Uma
mulher inteligente e outra sensual. A primeira, mais perigosa, instiga o meu
desejo de fugir, de correr como um gato intimidado e de permanecer oculto a
olhar com receio de me aproximar.
A
outra, imediata mas insossa a longo prazo, desperta em mim a cobiça do toque de
ainda hoje. Um ali à mão da minha mão para percorrer com o encanto da novidade
o seu corpo desafectado. Hoje, ainda hoje a poderei ver despida de si mesma,
com o ar nato de quem nasceu para amar. Minto, para ser amada.
A
lavar as mãos penso nisto e ao imaginar a contrariedade futura do fulgor sumido
encontro-me no desencanto de ser humano.
Volto
à perigosa, à ameaça do meu coração mal guarnecido, e imagino-me confrontado
com o seu olhar de juíza do bom sentir a indagar o meu oportunismo
concupiscente.
À
rapidez de um tufão olho a minha face ao espelho como se fosse a dela e replico
com um rigor intelectual que já me farta.
-
Tu não deves ser tão solerte, tão destro nesse teu fluir de espírito. Vais
sofrer tanto, aduzindo argumentos a ti próprio para fixar uma qualquer
ideologia.
Sabes,
sua fêmea enlevada, segui esse teu raciocínio e consegui um argumento próprio
de qualquer pessoa que se sinta.
Vazio!
Vazio nesta cabeça para limpar a confusão. Sentir que não posso exprimir estes
pensamentos, alcançar esta destreza de entendimento, reconhecer um discurso
presunçoso.
–
Não podes!
–
Ai não? – respigou outro actor ainda mais ágil na resposta – Há trezentos anos
a força física era um motivo de selecção social.
–
Tu não podes ser tão forte, tão poderoso e corpulento. O tabu da força passou
para o desembaraço de entendimento?
Mimalhos
não escapem à consonância social com estas demências.
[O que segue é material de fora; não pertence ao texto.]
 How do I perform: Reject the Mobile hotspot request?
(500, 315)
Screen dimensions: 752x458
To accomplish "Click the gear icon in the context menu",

Pára, pára, estás a
enredar-te todo!
O
desenvolvimento da inteligência é igual ao das emoções, ao dos músculos
propagados para fora dos ossos e ao inevitável alastrar de todas as gerações.
Covilhã,
2004, Novembro 21
Duas
bicas no café Santa Maria e o primeiro tema na Chã Belicosa.
Quase pensei, embaciado, que me telefonavas
às dez e meia.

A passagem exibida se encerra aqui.